EXTRACTED INFORMATION
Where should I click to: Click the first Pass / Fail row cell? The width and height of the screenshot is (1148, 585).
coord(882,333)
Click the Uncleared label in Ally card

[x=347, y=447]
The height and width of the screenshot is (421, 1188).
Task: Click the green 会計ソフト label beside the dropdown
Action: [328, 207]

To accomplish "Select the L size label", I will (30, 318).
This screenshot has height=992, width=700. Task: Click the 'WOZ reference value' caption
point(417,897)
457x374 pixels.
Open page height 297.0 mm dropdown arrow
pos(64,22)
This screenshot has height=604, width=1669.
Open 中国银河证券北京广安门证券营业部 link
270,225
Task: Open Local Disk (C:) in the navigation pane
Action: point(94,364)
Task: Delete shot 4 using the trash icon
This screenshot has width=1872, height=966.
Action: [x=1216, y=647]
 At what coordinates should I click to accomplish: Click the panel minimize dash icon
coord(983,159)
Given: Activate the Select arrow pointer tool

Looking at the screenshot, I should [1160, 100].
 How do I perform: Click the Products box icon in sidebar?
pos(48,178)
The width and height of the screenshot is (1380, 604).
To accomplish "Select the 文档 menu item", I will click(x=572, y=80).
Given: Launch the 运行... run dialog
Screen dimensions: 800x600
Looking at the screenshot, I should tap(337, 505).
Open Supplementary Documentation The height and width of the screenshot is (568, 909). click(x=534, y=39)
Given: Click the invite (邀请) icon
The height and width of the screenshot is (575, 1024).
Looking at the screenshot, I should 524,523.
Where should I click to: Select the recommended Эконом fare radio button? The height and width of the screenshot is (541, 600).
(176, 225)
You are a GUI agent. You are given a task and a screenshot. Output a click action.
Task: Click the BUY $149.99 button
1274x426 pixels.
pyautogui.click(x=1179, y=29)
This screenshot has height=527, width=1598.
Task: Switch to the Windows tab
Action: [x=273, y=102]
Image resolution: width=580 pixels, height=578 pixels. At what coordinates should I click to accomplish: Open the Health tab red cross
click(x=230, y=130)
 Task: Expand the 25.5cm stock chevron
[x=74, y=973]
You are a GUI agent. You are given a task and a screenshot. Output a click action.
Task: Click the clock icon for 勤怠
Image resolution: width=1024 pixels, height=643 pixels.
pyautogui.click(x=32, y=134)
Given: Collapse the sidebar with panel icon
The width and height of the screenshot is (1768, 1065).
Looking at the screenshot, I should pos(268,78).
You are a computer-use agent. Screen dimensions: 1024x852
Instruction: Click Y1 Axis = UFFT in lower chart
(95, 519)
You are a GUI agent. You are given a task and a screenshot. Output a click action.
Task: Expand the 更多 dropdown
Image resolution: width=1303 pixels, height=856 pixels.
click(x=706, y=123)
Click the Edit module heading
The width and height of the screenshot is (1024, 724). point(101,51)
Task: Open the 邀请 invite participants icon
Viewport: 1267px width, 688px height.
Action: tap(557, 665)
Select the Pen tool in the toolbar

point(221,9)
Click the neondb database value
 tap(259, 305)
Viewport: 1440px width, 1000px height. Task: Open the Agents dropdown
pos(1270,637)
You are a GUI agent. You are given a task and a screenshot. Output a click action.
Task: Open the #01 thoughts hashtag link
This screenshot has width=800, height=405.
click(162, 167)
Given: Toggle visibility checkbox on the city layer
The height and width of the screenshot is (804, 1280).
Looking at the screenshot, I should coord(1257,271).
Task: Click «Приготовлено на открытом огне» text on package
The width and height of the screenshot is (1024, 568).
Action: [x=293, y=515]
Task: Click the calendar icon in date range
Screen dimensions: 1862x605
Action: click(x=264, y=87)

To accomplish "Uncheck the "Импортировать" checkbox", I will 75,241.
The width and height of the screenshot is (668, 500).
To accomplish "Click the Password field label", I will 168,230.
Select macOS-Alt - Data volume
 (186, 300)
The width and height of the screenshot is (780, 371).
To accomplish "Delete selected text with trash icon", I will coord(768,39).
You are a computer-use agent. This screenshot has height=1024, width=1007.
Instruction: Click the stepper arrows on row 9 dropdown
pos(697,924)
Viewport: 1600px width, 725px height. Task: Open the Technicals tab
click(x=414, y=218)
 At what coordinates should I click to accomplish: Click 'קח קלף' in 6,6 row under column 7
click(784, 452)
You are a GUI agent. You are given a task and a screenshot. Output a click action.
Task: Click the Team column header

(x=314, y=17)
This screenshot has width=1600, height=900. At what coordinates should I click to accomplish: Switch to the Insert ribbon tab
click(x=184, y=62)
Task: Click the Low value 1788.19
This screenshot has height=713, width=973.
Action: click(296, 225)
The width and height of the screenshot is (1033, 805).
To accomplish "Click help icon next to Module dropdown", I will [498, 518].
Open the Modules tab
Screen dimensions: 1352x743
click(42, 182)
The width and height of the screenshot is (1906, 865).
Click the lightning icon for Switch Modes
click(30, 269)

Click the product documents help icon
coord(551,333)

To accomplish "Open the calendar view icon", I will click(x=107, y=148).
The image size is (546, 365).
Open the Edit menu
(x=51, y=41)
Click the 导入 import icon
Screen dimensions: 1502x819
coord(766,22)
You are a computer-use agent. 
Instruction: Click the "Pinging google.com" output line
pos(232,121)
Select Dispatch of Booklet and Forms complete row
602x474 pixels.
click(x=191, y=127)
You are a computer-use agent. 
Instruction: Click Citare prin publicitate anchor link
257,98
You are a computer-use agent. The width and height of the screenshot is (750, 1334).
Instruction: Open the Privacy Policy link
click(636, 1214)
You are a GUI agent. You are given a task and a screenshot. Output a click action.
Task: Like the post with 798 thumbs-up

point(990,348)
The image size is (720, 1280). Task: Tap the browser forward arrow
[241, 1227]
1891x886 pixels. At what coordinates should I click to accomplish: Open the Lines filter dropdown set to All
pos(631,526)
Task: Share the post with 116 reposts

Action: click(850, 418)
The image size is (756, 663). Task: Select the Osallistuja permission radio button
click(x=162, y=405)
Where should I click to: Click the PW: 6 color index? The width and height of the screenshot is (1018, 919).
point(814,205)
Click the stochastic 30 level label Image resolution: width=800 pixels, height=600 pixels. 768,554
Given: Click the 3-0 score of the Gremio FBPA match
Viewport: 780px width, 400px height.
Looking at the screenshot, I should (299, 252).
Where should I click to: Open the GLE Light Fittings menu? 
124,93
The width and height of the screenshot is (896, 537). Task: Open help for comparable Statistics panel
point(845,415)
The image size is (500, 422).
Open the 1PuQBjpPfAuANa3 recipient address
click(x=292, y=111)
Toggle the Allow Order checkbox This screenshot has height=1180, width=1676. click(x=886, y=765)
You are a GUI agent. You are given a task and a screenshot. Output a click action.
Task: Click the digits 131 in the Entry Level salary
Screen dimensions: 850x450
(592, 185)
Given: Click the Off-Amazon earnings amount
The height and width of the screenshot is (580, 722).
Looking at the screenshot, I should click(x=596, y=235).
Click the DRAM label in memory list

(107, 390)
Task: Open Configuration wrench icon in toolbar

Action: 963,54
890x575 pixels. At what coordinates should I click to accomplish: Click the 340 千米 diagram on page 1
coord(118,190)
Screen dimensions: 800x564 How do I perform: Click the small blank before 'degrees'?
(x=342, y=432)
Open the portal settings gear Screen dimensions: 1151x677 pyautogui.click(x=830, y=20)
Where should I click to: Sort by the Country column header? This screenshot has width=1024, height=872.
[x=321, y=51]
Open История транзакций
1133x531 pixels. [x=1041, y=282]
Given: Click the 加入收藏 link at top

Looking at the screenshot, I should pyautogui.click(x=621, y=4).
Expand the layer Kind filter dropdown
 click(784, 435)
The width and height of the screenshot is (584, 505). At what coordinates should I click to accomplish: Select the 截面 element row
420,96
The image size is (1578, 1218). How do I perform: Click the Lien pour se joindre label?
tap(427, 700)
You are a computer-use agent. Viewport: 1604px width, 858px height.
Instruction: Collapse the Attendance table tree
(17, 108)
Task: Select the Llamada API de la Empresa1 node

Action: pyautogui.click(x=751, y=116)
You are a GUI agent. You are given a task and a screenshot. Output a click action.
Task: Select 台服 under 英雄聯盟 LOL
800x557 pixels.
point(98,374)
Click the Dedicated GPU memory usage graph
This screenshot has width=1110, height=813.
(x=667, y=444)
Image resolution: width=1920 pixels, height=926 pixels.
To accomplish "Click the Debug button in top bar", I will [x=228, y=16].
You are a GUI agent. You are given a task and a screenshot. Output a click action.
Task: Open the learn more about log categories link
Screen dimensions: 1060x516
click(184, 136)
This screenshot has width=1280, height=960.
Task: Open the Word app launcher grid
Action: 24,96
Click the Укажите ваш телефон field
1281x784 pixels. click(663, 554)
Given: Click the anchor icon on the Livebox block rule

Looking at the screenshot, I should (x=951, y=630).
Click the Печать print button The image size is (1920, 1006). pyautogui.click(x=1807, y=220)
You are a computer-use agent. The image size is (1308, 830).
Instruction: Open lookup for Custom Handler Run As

REQUIRED WORK
Each line in the data that holds the string "trash" should be found and copied.

RESULT
Task: Delete shot 4 using the trash icon
To accomplish "Delete selected text with trash icon", I will coord(768,39).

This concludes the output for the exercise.